O presidente da entidade, Inácio Kroetz, relata que mais uma vez a vacinação deve atingir 97% nesta fase voluntária, antes das fiscalizações dos técnicos da Adapar nas propriedades em que não foi realizada a vacinação. "Estamos (com números) acima da média dos últimos anos. Não sabemos se, de fato, o produtor está mais ágil ou se é devido ao sistema eletrônico implantado no ano passado, que faz com que as informações cheguem mais agilmente para nós. A utilização do sistema está sendo bem importante", explica.
Após o dia 31, a Adapar já deve começar a fazer as visitas nas propriedades que não cumpriram o prazo. Eles são chamados de produtores refratários. Quem não comprovar está sujeito a multa de R$ 915,70 para quem tem até dez animais na idade de vacinação. Acima desse número, o valor é de R$ 95,17 por cabeça. "De fato, temos atingido ótimas coberturas vacinais nos últimos anos.

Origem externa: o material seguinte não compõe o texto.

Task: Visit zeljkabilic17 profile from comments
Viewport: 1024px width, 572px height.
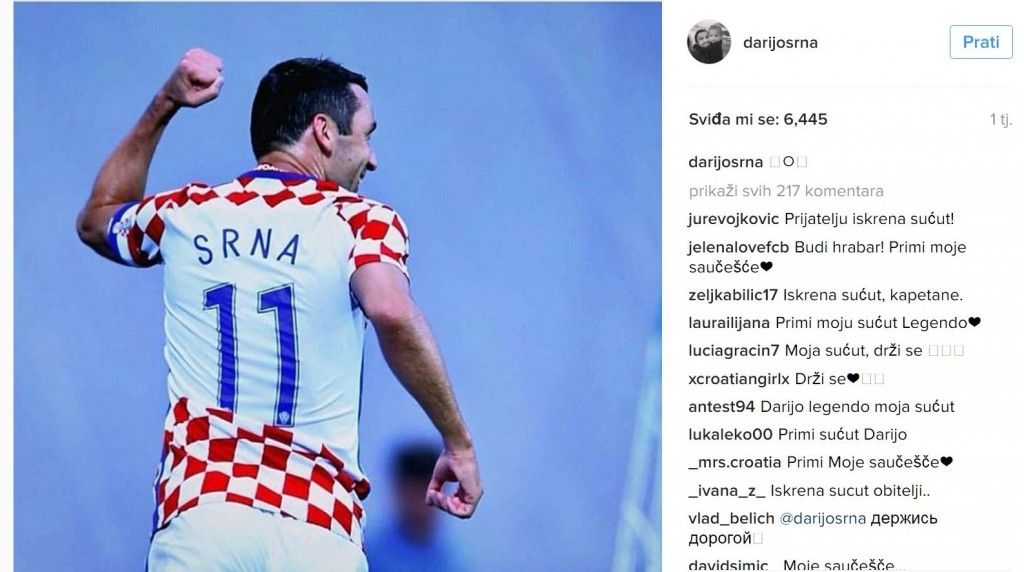Action: [x=733, y=295]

Os produtores estão protegendo o rebanho e não querem incorrer em falhas de boas práticas", complementa Kroetz.

Rotina consciente
O presidente do Sindicato Rural Patronal de Londrina, Narciso Pissinati, relata que os pecuaristas ligados à entidade finalizaram a vacinação há semanas. Ele explica que essa rotina realizada há muitos anos gerou grande eficiência nas propriedades das regiões. "Na minha propriedade mesmo, não trabalho mais com animais, mas mesmo assim ofereço o curral aos meus vizinhos para realizarem a vacinação. O controle no Estado é bastante rigoroso e isso ajuda a atingir as metas estipuladas. Acredito que em pouco tempo inevitavelmente teremos o status de área livre de febre aftosa sem vacinação", complementa.
O presidente da Sociedade Rural do Paraná (SRP), Moacir Sgarioni, salienta que os produtores do Estado hoje têm consciência absoluta acerca da vacinação. "Hoje o criador brasileiro não quer correr riscos. Por isso mesmo, depois de todo esse trabalho para atingir tais percentuais elevados de vacinação, acreditamos que ela precisa continuar. Protocolamos recentemente um documento na Secretaria da Agricultura (Seab) e Adapar para que essa situação (de área livre de febre aftosa sem vacinação) seja bem pensada e não ocorra neste momento. É preciso ter um bom senso muito grande antes de tomar essa decisão".

Cuidados
Para aqueles que ainda não realizaram a vacinação, a Adapar recomenda a compra da vacina em estabelecimentos registrados e autorizados. Ela deve ser mantida entre 2 e 8 graus, tanto no armazenamento e transporte, quanto durante o processo de vacinação do gado. A entidade recomenda ainda "adquirir a vacina nas datas mais próximas da aplicação planejada, evitando assim o armazenamento na propriedade por períodos prolongados. Esta medida diminui os riscos que podem comprometer a qualidade e a eficiência da imunização durante a vacinação".